**WHAT YOU NEED TO DO**
From the opening line of the records through the line bearing "The art and", set down every line exactly.

Dataset entries:
--------------------------------

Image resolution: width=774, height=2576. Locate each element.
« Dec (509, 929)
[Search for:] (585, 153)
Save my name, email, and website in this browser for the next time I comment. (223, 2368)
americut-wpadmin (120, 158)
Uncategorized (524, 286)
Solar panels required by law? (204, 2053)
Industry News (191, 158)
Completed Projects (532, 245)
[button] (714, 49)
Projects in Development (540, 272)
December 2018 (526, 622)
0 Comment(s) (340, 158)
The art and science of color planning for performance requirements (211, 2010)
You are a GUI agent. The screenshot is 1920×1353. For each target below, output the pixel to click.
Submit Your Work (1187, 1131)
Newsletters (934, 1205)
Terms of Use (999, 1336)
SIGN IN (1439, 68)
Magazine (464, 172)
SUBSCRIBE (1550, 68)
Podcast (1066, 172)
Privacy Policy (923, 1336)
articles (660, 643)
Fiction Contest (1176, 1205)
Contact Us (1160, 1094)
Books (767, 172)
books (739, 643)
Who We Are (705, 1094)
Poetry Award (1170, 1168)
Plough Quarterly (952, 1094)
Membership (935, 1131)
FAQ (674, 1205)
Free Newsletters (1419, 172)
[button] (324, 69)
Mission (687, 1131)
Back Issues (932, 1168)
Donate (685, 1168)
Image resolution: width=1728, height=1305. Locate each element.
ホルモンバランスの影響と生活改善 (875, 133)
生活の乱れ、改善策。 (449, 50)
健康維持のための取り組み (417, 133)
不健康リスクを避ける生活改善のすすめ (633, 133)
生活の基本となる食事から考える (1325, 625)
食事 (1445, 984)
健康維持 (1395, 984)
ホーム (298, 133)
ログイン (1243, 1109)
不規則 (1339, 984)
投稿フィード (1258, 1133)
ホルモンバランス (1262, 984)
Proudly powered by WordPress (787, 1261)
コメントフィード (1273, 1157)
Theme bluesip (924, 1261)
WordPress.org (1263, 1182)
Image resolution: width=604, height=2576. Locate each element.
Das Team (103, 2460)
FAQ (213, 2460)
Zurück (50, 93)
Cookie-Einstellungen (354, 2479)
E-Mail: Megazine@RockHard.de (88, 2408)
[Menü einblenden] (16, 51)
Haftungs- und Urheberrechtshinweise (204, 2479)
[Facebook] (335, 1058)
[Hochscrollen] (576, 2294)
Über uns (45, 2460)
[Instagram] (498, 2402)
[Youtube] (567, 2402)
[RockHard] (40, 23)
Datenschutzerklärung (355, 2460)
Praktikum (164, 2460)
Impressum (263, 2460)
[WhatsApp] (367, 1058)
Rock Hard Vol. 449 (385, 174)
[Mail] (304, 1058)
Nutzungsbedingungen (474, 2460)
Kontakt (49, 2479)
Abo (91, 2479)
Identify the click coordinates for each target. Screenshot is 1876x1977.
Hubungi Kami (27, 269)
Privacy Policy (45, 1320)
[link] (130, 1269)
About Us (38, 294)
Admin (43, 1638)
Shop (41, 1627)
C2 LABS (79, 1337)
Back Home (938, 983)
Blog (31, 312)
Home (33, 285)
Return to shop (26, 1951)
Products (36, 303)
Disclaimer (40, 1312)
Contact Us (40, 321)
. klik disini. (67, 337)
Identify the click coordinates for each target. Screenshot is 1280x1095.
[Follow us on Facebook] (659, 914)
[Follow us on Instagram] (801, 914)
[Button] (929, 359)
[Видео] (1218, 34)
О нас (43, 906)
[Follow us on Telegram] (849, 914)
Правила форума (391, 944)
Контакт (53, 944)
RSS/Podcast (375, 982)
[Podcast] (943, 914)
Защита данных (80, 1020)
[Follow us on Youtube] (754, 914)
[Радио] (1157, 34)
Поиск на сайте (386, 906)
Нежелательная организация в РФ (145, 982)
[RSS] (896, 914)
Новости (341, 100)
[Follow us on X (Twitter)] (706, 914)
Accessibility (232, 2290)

--------------------------------

**WRITTEN SOLUTION**
Image resolution: width=774, height=2576. Locate each element.
« Dec (509, 929)
[Search for:] (585, 153)
Save my name, email, and website in this browser for the next time I comment. (223, 2368)
americut-wpadmin (120, 158)
Uncategorized (524, 286)
Solar panels required by law? (204, 2053)
Industry News (191, 158)
Completed Projects (532, 245)
[button] (714, 49)
Projects in Development (540, 272)
December 2018 (526, 622)
0 Comment(s) (340, 158)
The art and science of color planning for performance requirements (211, 2010)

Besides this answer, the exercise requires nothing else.